Mais la pensée profonde peut néanmoins être très
éloignée de la vérité, comme par exemple toute
pensée métaphysique ; si l’on abstrait du sentiment
profond les éléments de pensée qui s’y sont mêlés,
il reste le sentiment fort, et celui-ci ne garantit
pour la connaissance rien que lui-même, tout comme la croyance forte ne prouve que sa force, non
la vérité de ce que l’on croit.
Apparence et chose en soi. — Les philosophes
ont accoutumé de se mettre devant la vie et l’expérience
devant ce qu’ils appellent le monde de
l’expérience — comme devant un tableau, qui a été
déroulé une fois pour toutes et représente immuablement, invariablement, la même scène : cette
scène pensent-ils, doit être bien expliquée pour
en tirer une conclusion sur l’être qui a produit le
tableau : de cet effet donc à la cause, partant à
l’inconditionné, qui est toujours regardé comme la
raison suffisante du monde de l’apparence.

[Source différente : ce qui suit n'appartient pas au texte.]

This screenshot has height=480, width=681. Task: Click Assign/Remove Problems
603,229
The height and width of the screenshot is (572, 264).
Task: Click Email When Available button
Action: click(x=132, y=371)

Contre
cette idée, l’on doit, en prenant le concept du
métaphysique exactement pour celui de l’inconditionné, conséquemment aussi de l’inconditionnant,
tout au rebours nier toute dépendance entre
l’inconditionné (le monde métaphysique) et le monde
connu de nous : si bien que dans l’apparence
n’apparaisse absolument pas la chose en soi, et
que toute conclusion de l’une à l’autre soit à repousser. D’un côté, on ne tient pas compte de ce
fait, que ce tableau — ce qui, pour nous, hommes,
s’appelle actuellement vie et expérience — est
devenu peu à peu ce qu’il est, même est encore
entièrement dans le devenir, et par cette raison
ne saurait être considéré comme une grandeur
stable, de laquelle on aurait le droit de tirer ou
même seulement d’écarter une conclusion sur le
créateur (la cause suffisante). C’est parce que nous
avons, depuis des milliers d’années, regardé le
monde avec des prétentions morales, esthétiques,
religieuses, avec une aveugle inclination, passion
ou crainte, et pris tout notre saoul des impertinences de la pensée illogique, que ce monde est
devenu peu à peu si merveilleusement bariolé,
terrible,profond de sens, plein d’âme ; il a reçu des
couleurs — mais c’est nous qui avons été les coloristes : l’intelligence humaine, à cause des appétits
humains, des affections humaines, a fait apparaître
cette « apparence » et transporté dans les choses
ses conceptions fondamentales erronées. Tard, très
tard, elle se prend à réfléchir : et alors le monde de
l’expérience et la chose en soi lui paraissent si extraordinairement divers et séparés qu’elle repousse la
conclusion de celui-là à celle-ci — ou réclame, d’une
manière mystérieuse à faire frémir, l’abdication de
notre intelligence, de notre volonté personnelle :
pour arriver à l’essence par cette voie, que l’on devienne essentiel. Inversement, d’autres ont recueilli
tous les traits caractéristiques de notre monde de
l’apparence — c’est-à-dire de la représentation du
monde sortie d’erreurs intellectuelles et à nous
transmise par l’hérédité — et, au lieu d’accuser l’intelligence comme coupable, ont rendu responsable
l’essence des choses, à titre de cause de ce caractère réel très inquiétant du monde, et prêché l’affranchissement de l’Être. —
De toutes ces conceptions,
la marche constante et pénible de la science, célébrant
enfin une bonne fois son plus haut triomphe dans
une histoire de la genèse de la pensée, viendra à
bout d’une manière définitive, dont le résultat pourrait peut-être aboutir à cette proposition : ce que
nous nommons actuellement le monde est le résultat d’une foule d’erreurs et de fantaisies, qui sont
nées peu à peu dans l’évolution d’ensemble des êtres
organisés, se sont entrelacées dans leur croissance,
et nous arrivent maintenant par héritage comme un
trésor accumulé de tout le passé, — comme un trésor : car la valeur de notre humanité repose là-dessus. De ce monde de la représentation, la science
sévère peut effectivement délivrer seulement dans
une mesure minime — quoique cela ne soit pas
d’ailleurs à souhaiter, — par le fait qu’elle ne peut
rompre radicalement la force des habitudes antiques
de sentiment : mais elle peut éclairer très progressivement et pas à pas l’histoire de la genèse de ce
monde comme représentation — et nous élever, au
moins pour quelques instants, au-dessus de toute
la série des faits. Peut-être reconnaîtrons-nous alors
que la chose en soi est digne d’un rire homérique :
qu’elle paraissait être tant, même tout, et qu’elle
est proprement vide, notamment vide de sens.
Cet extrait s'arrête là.